The singer became the star and anything that got in the way of that voice and the story of these songs was quietly rubbed out. Johnn Cash himself had the idea of singing these songs in that stripped down fashion long before he’d ever met Rick Rubin.
Unfortunately he was then on a record label who’d long forgotten about why they’d signed him in the first place.
On Friday we will play music written and performed by Johnny Cash, music that inspired and influenced Johnny Cash and hear the voices of artists who continue to be influenced by the Man In Black. In my opinion that two hours is going to be worth our license fee alone.
Lest we forget too, Johnny’s life was never straight forward….
One last story. A couple of years ago I visited a boy in hospital. He was the same age as my 2nd eldest daughter. He’d been in hospital for months as he’d suffered a spinal injury paralysing his lower body and limiting the use of his hands. We chatted for a while then I explained I had to go. I was doing a radio programme that night. Was there any country music he might like? Yes, he said, Johnny Cash.
A great post and Friday promises to be another fine instalment of the show. Be interested to see if any of the suggestions from the blog here make it to air! I’m still waiting on my copy of “Ain’t No Grave” but happy for that induction to continue via “Another Country” in the interim.
And on the question as to which of the quartet is the greatest of them all, as you say it’s perhaps best not to even get into it, although suffice to say I’m very much looking forward to seeing Elvis in concert (no, but really!) at the O2 this weekend…
Like Adam I think it is a great blog post this week and I am really looking forward to the show…yet again having to postpone my visit to the pub! I dont have a copy of the new album yet either and dont seem to be able to find it in the shops as yet….will try on Saturday!
I read that Johhny Cash traced his roots back to a ship that sailed from Glasgow and from there to an area of Fife, I cannot reacll much more than that but perhaps we have more reasons to celebrate one of our ain!
Not for me to defend CBS but I think he was on Mercury prior to being signed by Rick Rubin’s American Recordings….but anyway I think Ricky’s point is well made. I have a thought that in this digital age do we really need to wait until artists pass away before we access the vaults!
Actually, my copy finally arrived today, along with my copy of Rosanne Cash’s “The List”, so I’ll be a happy listener this weekend! Still, I’ll of course be putting the CD player on hold within the next half hour and tuning in to the show…
Oh good stuff Adam….The List is superb. We expect anElvis report! :o)

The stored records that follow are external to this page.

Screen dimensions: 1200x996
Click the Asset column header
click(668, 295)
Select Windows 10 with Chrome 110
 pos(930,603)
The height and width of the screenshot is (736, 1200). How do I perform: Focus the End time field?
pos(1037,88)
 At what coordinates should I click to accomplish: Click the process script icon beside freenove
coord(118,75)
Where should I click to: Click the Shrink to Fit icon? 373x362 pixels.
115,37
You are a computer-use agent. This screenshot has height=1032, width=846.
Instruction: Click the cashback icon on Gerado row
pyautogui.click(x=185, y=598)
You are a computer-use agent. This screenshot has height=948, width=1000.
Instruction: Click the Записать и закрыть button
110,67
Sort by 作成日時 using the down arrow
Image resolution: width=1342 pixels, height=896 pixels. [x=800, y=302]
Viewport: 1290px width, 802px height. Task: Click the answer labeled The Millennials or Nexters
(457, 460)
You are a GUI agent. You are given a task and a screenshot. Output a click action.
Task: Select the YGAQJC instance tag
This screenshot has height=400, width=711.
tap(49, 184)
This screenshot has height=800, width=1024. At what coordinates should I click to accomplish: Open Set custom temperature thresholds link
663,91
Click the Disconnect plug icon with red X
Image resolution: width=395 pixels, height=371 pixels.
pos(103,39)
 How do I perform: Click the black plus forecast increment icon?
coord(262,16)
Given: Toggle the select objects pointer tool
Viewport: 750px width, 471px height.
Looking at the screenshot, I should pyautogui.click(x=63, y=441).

No problem – an Elvis report will most definitely be forthcoming! A little mortified that I’m unable to use the “Listen Live” function to hear the show live tonight (the function seems to be down) but I’ll be checking back in via the iPlayer tomorrow!
Apparently broken iplayer across bbc scotland…. !!
Good to know it’s not just me (I’d tried from two different PCs as it was) – thanks, Norrie!
Listened to an interview that Rick Rubin did for National Public Radio after Mr. Cash passed away. It makes the release today, of “American VI: Ain’t No Grave” all the more important, at least for me.
It was a transcontinental effort to record Tennessee to California and back and forth and all the while Cash was dealing with his illness, autonomic neuropathy which is associated with diabetes. That is one of the more debilitating off-shoots of diabetes. For him to be able to finish that session took incredible fortitude.
Great program and thanks for discussion as well as the music.